Shakespeare, William (1564-1616)

Shakespeare, William (1564-1616)

English poet and dramatist of the Elizabethan and early Jacobean period, probably the most widely known author in all English literature. His plays, the plots of most of which were derived from traditional medieval legend, contemporary chronicles, classic literature, and existent dramas of his own day, are distinguished by a more profound understanding and conception of character than is found in the work of other Elizabethan playwrights and by superior poetry of great delicacy, sensitivity, variety, and dramatic appropriateness.

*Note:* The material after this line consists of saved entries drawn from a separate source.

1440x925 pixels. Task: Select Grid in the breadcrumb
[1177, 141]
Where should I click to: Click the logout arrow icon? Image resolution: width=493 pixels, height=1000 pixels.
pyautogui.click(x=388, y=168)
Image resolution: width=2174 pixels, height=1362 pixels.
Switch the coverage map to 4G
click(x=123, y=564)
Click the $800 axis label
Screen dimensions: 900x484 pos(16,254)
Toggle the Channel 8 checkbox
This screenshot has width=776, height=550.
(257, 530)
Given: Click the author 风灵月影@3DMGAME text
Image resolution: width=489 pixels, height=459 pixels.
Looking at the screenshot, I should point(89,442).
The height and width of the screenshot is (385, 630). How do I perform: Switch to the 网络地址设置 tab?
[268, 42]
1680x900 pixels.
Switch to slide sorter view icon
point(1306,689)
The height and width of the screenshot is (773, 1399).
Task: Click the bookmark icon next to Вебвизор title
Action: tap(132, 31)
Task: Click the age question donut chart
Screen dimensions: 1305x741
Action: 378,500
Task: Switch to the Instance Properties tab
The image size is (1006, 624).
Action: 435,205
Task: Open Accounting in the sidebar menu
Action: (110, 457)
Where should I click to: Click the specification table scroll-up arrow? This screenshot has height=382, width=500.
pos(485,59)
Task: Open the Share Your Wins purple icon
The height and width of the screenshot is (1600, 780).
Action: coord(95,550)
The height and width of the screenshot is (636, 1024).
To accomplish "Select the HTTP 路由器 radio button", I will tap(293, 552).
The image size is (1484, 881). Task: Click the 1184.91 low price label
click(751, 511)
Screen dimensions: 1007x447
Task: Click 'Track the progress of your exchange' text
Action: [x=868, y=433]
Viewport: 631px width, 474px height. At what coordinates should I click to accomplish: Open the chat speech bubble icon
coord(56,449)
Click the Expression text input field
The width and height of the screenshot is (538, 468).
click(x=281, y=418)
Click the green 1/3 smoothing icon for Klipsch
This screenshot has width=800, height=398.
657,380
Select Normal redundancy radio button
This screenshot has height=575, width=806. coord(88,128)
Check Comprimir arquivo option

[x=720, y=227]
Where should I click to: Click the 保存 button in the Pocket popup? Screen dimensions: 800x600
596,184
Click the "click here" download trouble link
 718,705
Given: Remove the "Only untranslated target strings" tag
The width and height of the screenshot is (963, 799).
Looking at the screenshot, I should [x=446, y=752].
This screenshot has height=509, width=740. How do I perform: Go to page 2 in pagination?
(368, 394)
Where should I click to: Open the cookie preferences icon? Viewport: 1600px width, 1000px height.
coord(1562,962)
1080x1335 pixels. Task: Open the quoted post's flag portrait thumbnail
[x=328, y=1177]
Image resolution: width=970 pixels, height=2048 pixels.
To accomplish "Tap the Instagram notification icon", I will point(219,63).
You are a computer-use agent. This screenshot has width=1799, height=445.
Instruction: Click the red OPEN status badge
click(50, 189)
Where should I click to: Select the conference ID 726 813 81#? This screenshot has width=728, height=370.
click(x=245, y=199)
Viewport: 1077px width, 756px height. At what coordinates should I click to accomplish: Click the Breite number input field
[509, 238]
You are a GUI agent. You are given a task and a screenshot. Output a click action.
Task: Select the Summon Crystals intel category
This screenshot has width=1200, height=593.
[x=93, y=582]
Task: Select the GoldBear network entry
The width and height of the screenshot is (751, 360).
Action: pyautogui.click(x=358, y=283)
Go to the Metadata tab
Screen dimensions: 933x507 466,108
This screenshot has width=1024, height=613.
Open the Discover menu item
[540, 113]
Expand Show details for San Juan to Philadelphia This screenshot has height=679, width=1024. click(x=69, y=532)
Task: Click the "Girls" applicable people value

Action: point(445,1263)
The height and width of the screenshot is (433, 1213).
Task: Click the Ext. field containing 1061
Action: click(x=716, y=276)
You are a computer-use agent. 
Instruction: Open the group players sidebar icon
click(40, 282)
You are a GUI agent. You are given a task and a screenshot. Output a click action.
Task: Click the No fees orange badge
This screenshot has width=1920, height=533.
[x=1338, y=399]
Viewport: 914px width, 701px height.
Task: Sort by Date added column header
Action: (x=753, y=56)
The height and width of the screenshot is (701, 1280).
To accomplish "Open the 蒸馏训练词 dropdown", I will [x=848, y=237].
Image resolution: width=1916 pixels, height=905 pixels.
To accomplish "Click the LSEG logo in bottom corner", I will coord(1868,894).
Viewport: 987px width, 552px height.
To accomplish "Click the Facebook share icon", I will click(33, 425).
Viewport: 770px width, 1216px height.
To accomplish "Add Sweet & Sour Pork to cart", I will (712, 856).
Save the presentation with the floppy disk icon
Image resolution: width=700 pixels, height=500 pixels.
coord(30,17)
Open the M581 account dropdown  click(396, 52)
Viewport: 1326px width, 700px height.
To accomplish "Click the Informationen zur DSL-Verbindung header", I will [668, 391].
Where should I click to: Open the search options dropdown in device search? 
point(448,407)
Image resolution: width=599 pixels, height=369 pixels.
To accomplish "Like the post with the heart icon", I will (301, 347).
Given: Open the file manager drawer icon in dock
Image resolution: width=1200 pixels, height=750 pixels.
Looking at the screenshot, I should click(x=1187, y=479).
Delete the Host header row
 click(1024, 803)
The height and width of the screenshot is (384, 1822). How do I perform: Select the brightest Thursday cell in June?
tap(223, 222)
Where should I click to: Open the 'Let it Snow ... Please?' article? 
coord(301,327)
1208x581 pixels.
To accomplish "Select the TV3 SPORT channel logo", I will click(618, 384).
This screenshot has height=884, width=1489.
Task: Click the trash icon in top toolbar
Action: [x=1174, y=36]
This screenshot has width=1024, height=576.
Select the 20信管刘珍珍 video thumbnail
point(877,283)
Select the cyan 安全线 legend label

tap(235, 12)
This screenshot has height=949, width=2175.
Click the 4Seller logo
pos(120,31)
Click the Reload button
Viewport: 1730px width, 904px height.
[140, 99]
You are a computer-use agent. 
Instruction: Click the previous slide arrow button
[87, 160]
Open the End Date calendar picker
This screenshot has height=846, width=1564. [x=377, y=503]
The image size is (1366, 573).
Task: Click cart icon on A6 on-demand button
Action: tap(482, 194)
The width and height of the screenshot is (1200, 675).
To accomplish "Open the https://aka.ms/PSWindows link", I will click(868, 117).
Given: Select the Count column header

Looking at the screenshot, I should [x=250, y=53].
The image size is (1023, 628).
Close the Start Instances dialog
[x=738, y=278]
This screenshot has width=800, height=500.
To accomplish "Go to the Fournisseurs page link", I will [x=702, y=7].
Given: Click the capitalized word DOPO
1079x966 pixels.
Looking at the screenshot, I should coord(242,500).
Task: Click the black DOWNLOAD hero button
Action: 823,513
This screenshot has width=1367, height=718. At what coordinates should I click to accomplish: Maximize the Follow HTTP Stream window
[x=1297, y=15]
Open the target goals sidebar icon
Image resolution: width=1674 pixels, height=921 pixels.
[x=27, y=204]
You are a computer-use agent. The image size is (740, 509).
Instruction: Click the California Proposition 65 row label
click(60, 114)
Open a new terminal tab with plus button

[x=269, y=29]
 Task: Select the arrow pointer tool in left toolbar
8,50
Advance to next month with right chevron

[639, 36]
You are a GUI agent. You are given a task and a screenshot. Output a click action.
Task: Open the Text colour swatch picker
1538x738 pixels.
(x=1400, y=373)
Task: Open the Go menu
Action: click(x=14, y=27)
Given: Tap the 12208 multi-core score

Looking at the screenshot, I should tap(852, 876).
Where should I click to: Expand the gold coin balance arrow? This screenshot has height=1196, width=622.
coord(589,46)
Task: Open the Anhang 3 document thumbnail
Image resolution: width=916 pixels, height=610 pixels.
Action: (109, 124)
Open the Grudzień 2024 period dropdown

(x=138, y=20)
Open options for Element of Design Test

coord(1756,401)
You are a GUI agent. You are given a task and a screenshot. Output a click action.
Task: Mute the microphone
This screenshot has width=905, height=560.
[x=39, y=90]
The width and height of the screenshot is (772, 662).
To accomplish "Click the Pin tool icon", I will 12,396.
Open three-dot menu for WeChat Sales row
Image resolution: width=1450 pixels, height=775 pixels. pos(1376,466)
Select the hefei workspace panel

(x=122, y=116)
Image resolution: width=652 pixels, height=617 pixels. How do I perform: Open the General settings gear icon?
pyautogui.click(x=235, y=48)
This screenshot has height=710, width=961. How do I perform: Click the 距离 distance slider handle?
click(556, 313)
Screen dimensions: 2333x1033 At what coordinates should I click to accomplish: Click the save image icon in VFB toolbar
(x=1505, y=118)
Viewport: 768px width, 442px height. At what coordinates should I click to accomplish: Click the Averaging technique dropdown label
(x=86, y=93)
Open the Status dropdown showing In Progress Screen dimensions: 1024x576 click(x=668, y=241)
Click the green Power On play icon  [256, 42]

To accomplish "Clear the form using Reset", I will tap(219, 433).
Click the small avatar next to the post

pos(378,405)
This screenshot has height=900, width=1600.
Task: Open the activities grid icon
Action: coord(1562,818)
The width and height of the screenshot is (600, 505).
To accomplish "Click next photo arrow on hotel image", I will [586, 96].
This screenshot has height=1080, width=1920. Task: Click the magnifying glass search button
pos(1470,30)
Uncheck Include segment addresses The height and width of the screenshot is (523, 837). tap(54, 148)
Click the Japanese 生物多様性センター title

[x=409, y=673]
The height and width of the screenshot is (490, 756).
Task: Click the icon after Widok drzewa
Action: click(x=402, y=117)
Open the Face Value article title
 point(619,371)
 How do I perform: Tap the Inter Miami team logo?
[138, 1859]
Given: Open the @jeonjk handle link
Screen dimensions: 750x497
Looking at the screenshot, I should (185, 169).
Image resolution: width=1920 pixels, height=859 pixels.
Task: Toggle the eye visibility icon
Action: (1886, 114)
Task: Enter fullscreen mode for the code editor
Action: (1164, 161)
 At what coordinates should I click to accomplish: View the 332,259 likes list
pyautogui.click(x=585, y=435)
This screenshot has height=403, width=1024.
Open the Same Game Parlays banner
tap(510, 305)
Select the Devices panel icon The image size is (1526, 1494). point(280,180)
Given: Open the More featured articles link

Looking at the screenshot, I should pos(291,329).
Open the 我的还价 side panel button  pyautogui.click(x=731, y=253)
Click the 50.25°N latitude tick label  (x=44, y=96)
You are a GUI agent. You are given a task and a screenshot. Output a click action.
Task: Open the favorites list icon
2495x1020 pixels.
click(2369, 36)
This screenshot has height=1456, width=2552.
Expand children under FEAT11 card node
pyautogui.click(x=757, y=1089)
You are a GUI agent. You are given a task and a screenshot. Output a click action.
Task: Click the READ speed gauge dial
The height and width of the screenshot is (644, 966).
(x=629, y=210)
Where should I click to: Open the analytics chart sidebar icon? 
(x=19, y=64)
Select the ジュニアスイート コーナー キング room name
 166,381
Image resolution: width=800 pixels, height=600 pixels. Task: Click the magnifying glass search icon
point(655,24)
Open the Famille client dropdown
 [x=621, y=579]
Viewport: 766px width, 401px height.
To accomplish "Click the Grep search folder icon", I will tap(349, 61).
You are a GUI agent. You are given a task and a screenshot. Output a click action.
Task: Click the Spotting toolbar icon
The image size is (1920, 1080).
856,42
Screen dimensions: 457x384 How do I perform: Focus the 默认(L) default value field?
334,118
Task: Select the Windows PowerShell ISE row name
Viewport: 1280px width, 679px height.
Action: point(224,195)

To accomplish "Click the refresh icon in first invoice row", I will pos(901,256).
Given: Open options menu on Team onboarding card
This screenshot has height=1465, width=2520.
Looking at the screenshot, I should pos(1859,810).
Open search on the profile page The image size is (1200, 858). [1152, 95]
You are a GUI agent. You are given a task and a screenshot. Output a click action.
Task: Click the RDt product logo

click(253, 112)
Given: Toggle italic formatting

His lyric and narrative poetry is closer to the conventional product of his time but, especially in his Sonnets and the songs from his plays, it is often marked by a combination of imagination, precision, and deep and sincere emotion that is lacking in similar work of his contemporaries.The following is a list of the accepted canon of Shakespeare's thirty-seven plays, arranged in the classification sometimes used, and followed by the dates generally agreed upon, by 20th century scholars:

Experiment

LOVE'S LABOR'S LOST (ca. 1590)
THE COMEDY OF ERRORS (ca. 1591)
TWO GENTLEMEN OF VERONA (ca. 1592)
KING HENRY VI, Parts 1, 2, and 3 (1592?)
THE TRAGEDY OF KING RICHARD III (ca. 1593)
ROMEO AND JULIET (ca. 1593)

Development

TITUS ANDRONICUS (1594)
THE TRAGEDY OF KING RICHARD II (ca. 1594)
A MIDSUMMER NIGHT'S DREAM (ca. 1594)
THE LIFE AND DEATH OF KING JOHN (ca. 1594)
THE MERCHANT OF VENICE (ca. 1595)
THE TAMING OF THE SHREW (ca. 1596)
KING HENRY IV, Part 1 (1597?)
KING HENRY IV, Part 2 (1598?)
THE LIFE OF KING HENRY V (1599)
THE MERRY WIVES OF WINDSOR (1599?)
MUCH ADO ABOUT NOTHING (ca. 1599)
JULIUS CAESAR (1599)
AS YOU LIKE IT (ca. 1600)
TWELFTH NIGHT (1600?)

Tragedies

ALL'S WELL THAT ENDS WELL (ca. 1602)
TROILUS AND CRESSIDA (ca. 1602)
HAMLET (ca. 1602)
MEASURE FOR MEASURE (ca. 1604)
OTHELLO, THE MOOR OF VENICE (ca. 1604) KING LEAR (1605?)
MACBETH (1606?)
ANTONY AND CLEOPATRA (1607?)
CORIOLANUS (ca. 1608)
TIMON OF ATHENS (ca. 1608)
PERICLES, PRINCE OF TYRE (ca. 1608)

Romances

CYMBELINE (1610?)
THE WINTER'S TALE (1610?)
THE TEMPEST (1611?)
THE FAMOUS HISTORY OF THE LIFE OF KING HENRY VIII (ca. 1611)

The most famous of these are Hamlet, Romeo and Juliet, Macbeth, Othello, King Lear, A Midsummer Night's Dream, Julius Caesar, and As You Like It. Shakespeare's nondramatic works are Venus and Adonis ( 1593), The Rape of Lucrece ( 1594), and his Sonnets ( 1609).

Beyond the fact that his birthplace was Stratford-on-Avon, that his father at one time was a butcher, that he was a player with the Lord Chamberlain's company, and that he lived for awhile as a country gentleman after his success in the theater, very little is known of Shakespeare's life; as a result, numerous writers have speculated on it and tried to find biographical significance in his works, especially his Sonnets. See W. H. There are also a great many curious theories ascribing Shakespeare's plays to other authors, notably Bacon.

He was popular in his own day and much admired by his contemporaries, but during the later 17th century and the 18th century his value as a poet and dramatist was minimized. In the period of Romanticism interest in him and his works was revived in the criticism of S. T. Coleridge, Charles Lamb, and William Hazlitt, and later Shakespearean enthusiasm grew to the point of adulation, with Germany and other European countries adopting the playwright as one of their own authors.